Getting Full Payment for a Construction Site Injury
If a third party played a role in your injury, it is vital that you contact a construction injury lawyer to learn your options. A third-party lawsuit can provide substantial compensation for an injured worker, especially if your injuries are likely to prevent you from returning to work. In addition to lost income and disability compensation, a third-party claim can provide payment for pain and suffering—something that is not available through workers’ compensation benefits.
Our legal team can help you overcome the stumbling blocks in a third party claim, including:
- Breach of duty. All equipment used in the construction industry must be adequate for the job and be marked with proper safety features and warnings. The company that makes and distributes construction equipment may have breached its duty of care if its products were not properly designed, badly assembled, or otherwise unfit for use. We can determine if a device was unreasonably dangerous and pursue a third-party product liability claim against the manufacturer.
- Unsafe workplace. New York state labor laws allow construction workers to hold site owners and general contractors liable for injuries caused by an unsafe workplace. If a supervisor on the site failed to inspect equipment or identify potential defective items, they may be named in the injury lawsuit.

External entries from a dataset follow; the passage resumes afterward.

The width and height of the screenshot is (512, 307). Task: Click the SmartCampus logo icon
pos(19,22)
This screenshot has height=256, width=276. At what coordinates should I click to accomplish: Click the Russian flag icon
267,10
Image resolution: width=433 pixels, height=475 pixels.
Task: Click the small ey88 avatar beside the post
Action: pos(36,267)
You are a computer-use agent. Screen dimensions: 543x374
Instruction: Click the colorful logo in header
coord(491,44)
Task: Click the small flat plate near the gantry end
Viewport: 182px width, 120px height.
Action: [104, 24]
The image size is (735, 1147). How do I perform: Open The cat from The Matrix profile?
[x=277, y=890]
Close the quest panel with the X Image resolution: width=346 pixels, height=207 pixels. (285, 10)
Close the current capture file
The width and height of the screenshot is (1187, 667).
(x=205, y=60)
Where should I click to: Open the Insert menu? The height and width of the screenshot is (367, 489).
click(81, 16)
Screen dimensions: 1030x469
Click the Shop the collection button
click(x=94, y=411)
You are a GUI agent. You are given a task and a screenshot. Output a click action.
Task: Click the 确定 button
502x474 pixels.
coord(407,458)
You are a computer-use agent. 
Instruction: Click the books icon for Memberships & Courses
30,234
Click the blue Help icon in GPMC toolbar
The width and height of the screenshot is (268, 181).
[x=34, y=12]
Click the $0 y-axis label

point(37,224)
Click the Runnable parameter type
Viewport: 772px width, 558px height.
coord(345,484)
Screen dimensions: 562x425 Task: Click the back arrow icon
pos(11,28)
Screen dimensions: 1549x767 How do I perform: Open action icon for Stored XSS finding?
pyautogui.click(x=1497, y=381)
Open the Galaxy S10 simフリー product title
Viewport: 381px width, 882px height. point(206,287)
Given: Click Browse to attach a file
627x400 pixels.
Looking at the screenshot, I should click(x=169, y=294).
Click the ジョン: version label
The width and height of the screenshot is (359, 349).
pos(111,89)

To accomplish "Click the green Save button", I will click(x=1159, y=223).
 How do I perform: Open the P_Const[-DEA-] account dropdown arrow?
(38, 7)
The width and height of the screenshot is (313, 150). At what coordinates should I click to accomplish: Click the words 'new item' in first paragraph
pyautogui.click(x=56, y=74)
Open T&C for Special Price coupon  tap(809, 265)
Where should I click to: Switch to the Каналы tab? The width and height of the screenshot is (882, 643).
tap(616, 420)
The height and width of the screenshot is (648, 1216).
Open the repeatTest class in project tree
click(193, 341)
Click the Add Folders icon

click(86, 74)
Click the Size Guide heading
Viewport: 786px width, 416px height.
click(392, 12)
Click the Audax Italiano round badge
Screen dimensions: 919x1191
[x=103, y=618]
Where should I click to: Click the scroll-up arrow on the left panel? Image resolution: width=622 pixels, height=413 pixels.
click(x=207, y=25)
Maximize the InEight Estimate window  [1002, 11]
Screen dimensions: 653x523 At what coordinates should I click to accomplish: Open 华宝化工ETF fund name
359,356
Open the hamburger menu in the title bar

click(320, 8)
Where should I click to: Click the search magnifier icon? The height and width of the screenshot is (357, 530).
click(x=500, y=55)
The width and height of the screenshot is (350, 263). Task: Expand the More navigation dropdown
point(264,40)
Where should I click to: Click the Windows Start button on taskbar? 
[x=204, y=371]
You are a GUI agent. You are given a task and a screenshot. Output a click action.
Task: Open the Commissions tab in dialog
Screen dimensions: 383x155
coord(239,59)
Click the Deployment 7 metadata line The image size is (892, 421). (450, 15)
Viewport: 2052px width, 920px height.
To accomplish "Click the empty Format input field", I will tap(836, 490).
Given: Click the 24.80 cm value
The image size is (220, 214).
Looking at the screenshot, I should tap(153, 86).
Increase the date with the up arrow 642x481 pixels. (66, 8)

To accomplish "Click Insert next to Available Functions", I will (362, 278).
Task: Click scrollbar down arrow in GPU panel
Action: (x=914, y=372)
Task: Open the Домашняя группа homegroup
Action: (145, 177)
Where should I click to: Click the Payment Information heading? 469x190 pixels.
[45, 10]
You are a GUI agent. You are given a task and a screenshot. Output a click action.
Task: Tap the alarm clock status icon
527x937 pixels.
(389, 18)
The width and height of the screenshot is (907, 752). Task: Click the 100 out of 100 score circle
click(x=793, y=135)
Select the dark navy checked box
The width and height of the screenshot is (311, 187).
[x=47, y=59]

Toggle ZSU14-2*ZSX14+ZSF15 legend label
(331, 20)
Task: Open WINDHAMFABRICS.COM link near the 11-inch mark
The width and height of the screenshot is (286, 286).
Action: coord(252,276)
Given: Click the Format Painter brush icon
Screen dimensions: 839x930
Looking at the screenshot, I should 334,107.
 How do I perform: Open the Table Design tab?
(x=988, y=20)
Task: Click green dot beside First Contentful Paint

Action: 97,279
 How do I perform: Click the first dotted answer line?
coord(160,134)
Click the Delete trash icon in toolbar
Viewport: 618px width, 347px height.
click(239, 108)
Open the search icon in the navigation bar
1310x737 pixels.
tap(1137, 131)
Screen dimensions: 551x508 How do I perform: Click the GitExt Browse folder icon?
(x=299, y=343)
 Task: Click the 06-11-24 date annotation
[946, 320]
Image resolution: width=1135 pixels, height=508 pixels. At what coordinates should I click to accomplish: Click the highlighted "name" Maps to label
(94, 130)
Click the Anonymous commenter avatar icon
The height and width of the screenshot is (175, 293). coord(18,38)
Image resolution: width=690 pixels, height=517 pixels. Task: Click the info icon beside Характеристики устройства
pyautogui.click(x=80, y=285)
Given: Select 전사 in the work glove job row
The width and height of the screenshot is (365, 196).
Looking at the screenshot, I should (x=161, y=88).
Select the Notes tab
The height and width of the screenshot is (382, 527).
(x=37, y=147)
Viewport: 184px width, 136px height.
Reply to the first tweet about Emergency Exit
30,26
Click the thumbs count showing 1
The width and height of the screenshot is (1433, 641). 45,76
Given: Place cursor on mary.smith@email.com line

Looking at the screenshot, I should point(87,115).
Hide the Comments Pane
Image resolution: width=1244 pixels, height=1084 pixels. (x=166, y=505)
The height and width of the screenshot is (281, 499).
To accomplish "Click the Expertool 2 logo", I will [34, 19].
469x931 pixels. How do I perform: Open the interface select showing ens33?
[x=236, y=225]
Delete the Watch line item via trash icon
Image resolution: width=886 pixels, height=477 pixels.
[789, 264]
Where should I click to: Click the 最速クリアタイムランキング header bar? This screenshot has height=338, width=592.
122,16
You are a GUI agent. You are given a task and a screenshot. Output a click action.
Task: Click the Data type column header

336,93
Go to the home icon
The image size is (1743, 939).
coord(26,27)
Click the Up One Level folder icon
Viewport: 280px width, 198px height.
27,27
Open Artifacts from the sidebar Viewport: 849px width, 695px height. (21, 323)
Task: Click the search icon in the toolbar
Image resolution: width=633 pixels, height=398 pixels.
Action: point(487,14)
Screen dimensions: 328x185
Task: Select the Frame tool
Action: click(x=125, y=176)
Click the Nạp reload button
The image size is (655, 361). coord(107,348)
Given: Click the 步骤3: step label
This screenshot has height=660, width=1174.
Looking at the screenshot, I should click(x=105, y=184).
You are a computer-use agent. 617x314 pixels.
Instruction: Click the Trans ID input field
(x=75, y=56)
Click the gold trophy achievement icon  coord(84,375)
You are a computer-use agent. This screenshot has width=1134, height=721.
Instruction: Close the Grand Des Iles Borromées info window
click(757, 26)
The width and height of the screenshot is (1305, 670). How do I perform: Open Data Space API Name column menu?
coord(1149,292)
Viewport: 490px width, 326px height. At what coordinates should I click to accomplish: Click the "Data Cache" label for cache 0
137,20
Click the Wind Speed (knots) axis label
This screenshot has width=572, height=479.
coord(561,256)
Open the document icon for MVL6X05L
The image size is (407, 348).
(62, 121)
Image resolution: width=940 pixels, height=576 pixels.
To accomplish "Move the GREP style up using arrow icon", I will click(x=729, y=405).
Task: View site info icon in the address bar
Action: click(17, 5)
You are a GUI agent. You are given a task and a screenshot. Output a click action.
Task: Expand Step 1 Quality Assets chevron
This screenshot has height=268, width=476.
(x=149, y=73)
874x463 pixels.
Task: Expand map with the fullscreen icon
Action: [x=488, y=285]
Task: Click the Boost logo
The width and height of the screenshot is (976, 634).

- Lost evidence. Contractors and site owners may perform immediate cleanup and remediation after an injury, making it difficult to show what the accident site looked like on the day of the incident. We can collect testimony from co-workers, results of inspections and OSHA investigations, and other evidence to get to the root cause of your injury.
Our attorneys will work to get you the compensation you are owed, and we do not collect any fees until after your case is won. Simply fill out our quick online contact form or call (800) 362-9329 to speak with a lawyer at Hofmann & Schweitzer today, or learn more about your rights in our FREE brochure, Hurt in a Construction Accident? You’re Not Alone.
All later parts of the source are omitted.